(Collected data)
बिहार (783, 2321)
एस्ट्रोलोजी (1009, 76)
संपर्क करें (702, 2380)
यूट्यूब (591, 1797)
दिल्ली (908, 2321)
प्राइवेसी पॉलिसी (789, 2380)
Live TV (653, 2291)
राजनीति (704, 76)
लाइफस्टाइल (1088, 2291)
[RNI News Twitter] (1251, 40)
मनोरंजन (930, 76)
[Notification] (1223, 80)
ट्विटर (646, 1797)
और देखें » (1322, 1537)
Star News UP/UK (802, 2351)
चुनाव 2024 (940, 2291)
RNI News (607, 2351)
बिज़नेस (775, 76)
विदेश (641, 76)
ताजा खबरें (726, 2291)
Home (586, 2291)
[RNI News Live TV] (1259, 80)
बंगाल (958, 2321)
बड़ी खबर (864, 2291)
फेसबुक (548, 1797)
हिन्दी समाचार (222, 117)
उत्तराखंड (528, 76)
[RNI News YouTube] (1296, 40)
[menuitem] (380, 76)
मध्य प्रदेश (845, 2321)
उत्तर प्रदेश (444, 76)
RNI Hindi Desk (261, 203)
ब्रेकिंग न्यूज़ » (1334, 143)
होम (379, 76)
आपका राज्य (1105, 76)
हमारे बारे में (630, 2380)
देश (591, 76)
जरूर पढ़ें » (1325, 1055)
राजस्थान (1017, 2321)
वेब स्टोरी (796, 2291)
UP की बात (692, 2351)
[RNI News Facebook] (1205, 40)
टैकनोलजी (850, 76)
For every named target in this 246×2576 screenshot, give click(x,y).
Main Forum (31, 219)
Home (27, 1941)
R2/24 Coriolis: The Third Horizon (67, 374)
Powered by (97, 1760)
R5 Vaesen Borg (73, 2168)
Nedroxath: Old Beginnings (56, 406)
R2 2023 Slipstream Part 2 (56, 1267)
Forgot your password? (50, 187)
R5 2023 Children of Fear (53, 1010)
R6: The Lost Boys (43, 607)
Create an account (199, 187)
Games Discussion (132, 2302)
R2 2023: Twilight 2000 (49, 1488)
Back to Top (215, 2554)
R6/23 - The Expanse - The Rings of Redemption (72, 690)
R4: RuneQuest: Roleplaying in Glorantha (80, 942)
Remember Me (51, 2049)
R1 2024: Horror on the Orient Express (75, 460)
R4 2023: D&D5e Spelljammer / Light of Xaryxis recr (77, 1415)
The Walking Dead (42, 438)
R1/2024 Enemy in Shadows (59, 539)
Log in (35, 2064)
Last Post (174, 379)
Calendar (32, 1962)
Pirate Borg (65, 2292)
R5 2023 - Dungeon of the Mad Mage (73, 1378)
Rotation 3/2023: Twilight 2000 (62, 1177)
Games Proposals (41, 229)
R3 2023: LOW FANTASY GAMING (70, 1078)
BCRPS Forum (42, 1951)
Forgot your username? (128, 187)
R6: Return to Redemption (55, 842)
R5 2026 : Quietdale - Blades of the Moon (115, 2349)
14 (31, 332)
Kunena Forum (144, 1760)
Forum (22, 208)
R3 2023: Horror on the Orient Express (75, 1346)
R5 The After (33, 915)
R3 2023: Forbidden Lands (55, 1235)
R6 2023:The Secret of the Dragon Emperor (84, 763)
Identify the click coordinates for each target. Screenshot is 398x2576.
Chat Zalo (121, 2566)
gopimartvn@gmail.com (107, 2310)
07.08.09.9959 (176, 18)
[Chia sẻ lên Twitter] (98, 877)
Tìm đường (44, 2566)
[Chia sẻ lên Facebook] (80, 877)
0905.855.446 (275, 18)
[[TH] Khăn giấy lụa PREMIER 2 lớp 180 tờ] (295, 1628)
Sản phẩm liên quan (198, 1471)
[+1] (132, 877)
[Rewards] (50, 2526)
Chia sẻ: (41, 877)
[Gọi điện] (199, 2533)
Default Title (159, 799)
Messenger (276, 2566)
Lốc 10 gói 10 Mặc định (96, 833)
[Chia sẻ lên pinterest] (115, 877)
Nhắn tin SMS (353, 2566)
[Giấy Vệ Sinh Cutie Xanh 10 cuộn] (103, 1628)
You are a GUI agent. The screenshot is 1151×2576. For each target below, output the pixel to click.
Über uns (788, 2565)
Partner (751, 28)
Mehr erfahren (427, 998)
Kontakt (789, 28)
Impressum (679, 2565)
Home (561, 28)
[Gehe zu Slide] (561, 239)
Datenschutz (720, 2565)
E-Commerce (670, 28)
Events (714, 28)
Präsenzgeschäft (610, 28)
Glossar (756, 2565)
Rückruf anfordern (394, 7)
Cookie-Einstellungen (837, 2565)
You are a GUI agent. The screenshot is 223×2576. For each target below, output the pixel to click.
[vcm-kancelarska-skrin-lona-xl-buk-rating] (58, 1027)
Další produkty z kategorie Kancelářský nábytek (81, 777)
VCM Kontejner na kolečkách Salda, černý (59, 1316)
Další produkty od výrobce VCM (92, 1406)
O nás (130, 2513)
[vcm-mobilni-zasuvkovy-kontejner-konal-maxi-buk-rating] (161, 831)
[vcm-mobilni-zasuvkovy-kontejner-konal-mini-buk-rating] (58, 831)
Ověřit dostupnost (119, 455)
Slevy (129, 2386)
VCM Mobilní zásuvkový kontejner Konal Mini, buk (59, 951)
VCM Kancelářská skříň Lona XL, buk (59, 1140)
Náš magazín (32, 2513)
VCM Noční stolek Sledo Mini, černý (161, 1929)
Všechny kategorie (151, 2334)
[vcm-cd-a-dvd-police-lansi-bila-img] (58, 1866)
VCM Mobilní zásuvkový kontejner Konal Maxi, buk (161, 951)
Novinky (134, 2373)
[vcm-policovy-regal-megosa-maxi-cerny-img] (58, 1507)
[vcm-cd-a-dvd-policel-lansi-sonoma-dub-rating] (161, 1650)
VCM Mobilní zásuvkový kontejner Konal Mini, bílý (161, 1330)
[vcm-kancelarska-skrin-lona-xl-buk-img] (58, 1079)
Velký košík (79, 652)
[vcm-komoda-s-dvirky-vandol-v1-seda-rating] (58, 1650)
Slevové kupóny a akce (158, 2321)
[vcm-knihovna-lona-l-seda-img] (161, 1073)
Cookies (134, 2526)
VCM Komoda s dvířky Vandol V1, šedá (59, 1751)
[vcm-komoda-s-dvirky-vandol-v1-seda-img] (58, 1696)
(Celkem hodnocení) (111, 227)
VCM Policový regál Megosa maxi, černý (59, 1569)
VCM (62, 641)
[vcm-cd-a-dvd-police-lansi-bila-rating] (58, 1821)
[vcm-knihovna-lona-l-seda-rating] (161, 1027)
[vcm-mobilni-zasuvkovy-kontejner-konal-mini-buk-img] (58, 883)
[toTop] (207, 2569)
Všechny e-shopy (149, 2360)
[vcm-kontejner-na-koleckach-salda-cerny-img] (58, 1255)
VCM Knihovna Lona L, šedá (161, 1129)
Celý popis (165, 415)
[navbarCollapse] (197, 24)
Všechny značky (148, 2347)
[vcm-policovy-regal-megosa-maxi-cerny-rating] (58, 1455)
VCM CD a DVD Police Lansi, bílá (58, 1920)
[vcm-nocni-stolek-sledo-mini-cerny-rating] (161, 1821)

*Work request*
Write out each line exactly, as it is shown above.

*Solution to the exercise*
बिहार (783, 2321)
एस्ट्रोलोजी (1009, 76)
संपर्क करें (702, 2380)
यूट्यूब (591, 1797)
दिल्ली (908, 2321)
प्राइवेसी पॉलिसी (789, 2380)
Live TV (653, 2291)
राजनीति (704, 76)
लाइफस्टाइल (1088, 2291)
[RNI News Twitter] (1251, 40)
मनोरंजन (930, 76)
[Notification] (1223, 80)
ट्विटर (646, 1797)
और देखें » (1322, 1537)
Star News UP/UK (802, 2351)
चुनाव 2024 (940, 2291)
RNI News (607, 2351)
बिज़नेस (775, 76)
विदेश (641, 76)
ताजा खबरें (726, 2291)
Home (586, 2291)
[RNI News Live TV] (1259, 80)
बंगाल (958, 2321)
बड़ी खबर (864, 2291)
फेसबुक (548, 1797)
हिन्दी समाचार (222, 117)
उत्तराखंड (528, 76)
[RNI News YouTube] (1296, 40)
[menuitem] (380, 76)
मध्य प्रदेश (845, 2321)
उत्तर प्रदेश (444, 76)
RNI Hindi Desk (261, 203)
ब्रेकिंग न्यूज़ » (1334, 143)
होम (379, 76)
आपका राज्य (1105, 76)
हमारे बारे में (630, 2380)
देश (591, 76)
जरूर पढ़ें » (1325, 1055)
राजस्थान (1017, 2321)
वेब स्टोरी (796, 2291)
UP की बात (692, 2351)
[RNI News Facebook] (1205, 40)
टैकनोलजी (850, 76)
For every named target in this 246×2576 screenshot, give click(x,y).
Main Forum (31, 219)
Home (27, 1941)
R2/24 Coriolis: The Third Horizon (67, 374)
Powered by (97, 1760)
R5 Vaesen Borg (73, 2168)
Nedroxath: Old Beginnings (56, 406)
R2 2023 Slipstream Part 2 (56, 1267)
Forgot your password? (50, 187)
R5 2023 Children of Fear (53, 1010)
R6: The Lost Boys (43, 607)
Create an account (199, 187)
Games Discussion (132, 2302)
R2 2023: Twilight 2000 (49, 1488)
Back to Top (215, 2554)
R6/23 - The Expanse - The Rings of Redemption (72, 690)
R4: RuneQuest: Roleplaying in Glorantha (80, 942)
Remember Me (51, 2049)
R1 2024: Horror on the Orient Express (75, 460)
R4 2023: D&D5e Spelljammer / Light of Xaryxis recr (77, 1415)
The Walking Dead (42, 438)
R1/2024 Enemy in Shadows (59, 539)
Log in (35, 2064)
Last Post (174, 379)
Calendar (32, 1962)
Pirate Borg (65, 2292)
R5 2023 - Dungeon of the Mad Mage (73, 1378)
Rotation 3/2023: Twilight 2000 (62, 1177)
Games Proposals (41, 229)
R3 2023: LOW FANTASY GAMING (70, 1078)
BCRPS Forum (42, 1951)
Forgot your username? (128, 187)
R6: Return to Redemption (55, 842)
R5 2026 : Quietdale - Blades of the Moon (115, 2349)
14 (31, 332)
Kunena Forum (144, 1760)
Forum (22, 208)
R3 2023: Horror on the Orient Express (75, 1346)
R5 The After (33, 915)
R3 2023: Forbidden Lands (55, 1235)
R6 2023:The Secret of the Dragon Emperor (84, 763)
Identify the click coordinates for each target. Screenshot is 398x2576.
Chat Zalo (121, 2566)
gopimartvn@gmail.com (107, 2310)
07.08.09.9959 (176, 18)
[Chia sẻ lên Twitter] (98, 877)
Tìm đường (44, 2566)
[Chia sẻ lên Facebook] (80, 877)
0905.855.446 (275, 18)
[[TH] Khăn giấy lụa PREMIER 2 lớp 180 tờ] (295, 1628)
Sản phẩm liên quan (198, 1471)
[+1] (132, 877)
[Rewards] (50, 2526)
Chia sẻ: (41, 877)
[Gọi điện] (199, 2533)
Default Title (159, 799)
Messenger (276, 2566)
Lốc 10 gói 10 Mặc định (96, 833)
[Chia sẻ lên pinterest] (115, 877)
Nhắn tin SMS (353, 2566)
[Giấy Vệ Sinh Cutie Xanh 10 cuộn] (103, 1628)
You are a GUI agent. The screenshot is 1151×2576. For each target below, output the pixel to click.
Über uns (788, 2565)
Partner (751, 28)
Mehr erfahren (427, 998)
Kontakt (789, 28)
Impressum (679, 2565)
Home (561, 28)
[Gehe zu Slide] (561, 239)
Datenschutz (720, 2565)
E-Commerce (670, 28)
Events (714, 28)
Präsenzgeschäft (610, 28)
Glossar (756, 2565)
Rückruf anfordern (394, 7)
Cookie-Einstellungen (837, 2565)
You are a GUI agent. The screenshot is 223×2576. For each target below, output the pixel to click.
[vcm-kancelarska-skrin-lona-xl-buk-rating] (58, 1027)
Další produkty z kategorie Kancelářský nábytek (81, 777)
VCM Kontejner na kolečkách Salda, černý (59, 1316)
Další produkty od výrobce VCM (92, 1406)
O nás (130, 2513)
[vcm-mobilni-zasuvkovy-kontejner-konal-maxi-buk-rating] (161, 831)
[vcm-mobilni-zasuvkovy-kontejner-konal-mini-buk-rating] (58, 831)
Ověřit dostupnost (119, 455)
Slevy (129, 2386)
VCM Mobilní zásuvkový kontejner Konal Mini, buk (59, 951)
VCM Kancelářská skříň Lona XL, buk (59, 1140)
Náš magazín (32, 2513)
VCM Noční stolek Sledo Mini, černý (161, 1929)
Všechny kategorie (151, 2334)
[vcm-cd-a-dvd-police-lansi-bila-img] (58, 1866)
VCM Mobilní zásuvkový kontejner Konal Maxi, buk (161, 951)
Novinky (134, 2373)
[vcm-policovy-regal-megosa-maxi-cerny-img] (58, 1507)
[vcm-cd-a-dvd-policel-lansi-sonoma-dub-rating] (161, 1650)
VCM Mobilní zásuvkový kontejner Konal Mini, bílý (161, 1330)
[vcm-kancelarska-skrin-lona-xl-buk-img] (58, 1079)
Velký košík (79, 652)
[vcm-komoda-s-dvirky-vandol-v1-seda-rating] (58, 1650)
Slevové kupóny a akce (158, 2321)
[vcm-knihovna-lona-l-seda-img] (161, 1073)
Cookies (134, 2526)
VCM Komoda s dvířky Vandol V1, šedá (59, 1751)
[vcm-komoda-s-dvirky-vandol-v1-seda-img] (58, 1696)
(Celkem hodnocení) (111, 227)
VCM Policový regál Megosa maxi, černý (59, 1569)
VCM (62, 641)
[vcm-cd-a-dvd-police-lansi-bila-rating] (58, 1821)
[vcm-knihovna-lona-l-seda-rating] (161, 1027)
[vcm-mobilni-zasuvkovy-kontejner-konal-mini-buk-img] (58, 883)
[toTop] (207, 2569)
Všechny e-shopy (149, 2360)
[vcm-kontejner-na-koleckach-salda-cerny-img] (58, 1255)
VCM Knihovna Lona L, šedá (161, 1129)
Celý popis (165, 415)
[navbarCollapse] (197, 24)
Všechny značky (148, 2347)
[vcm-policovy-regal-megosa-maxi-cerny-rating] (58, 1455)
VCM CD a DVD Police Lansi, bílá (58, 1920)
[vcm-nocni-stolek-sledo-mini-cerny-rating] (161, 1821)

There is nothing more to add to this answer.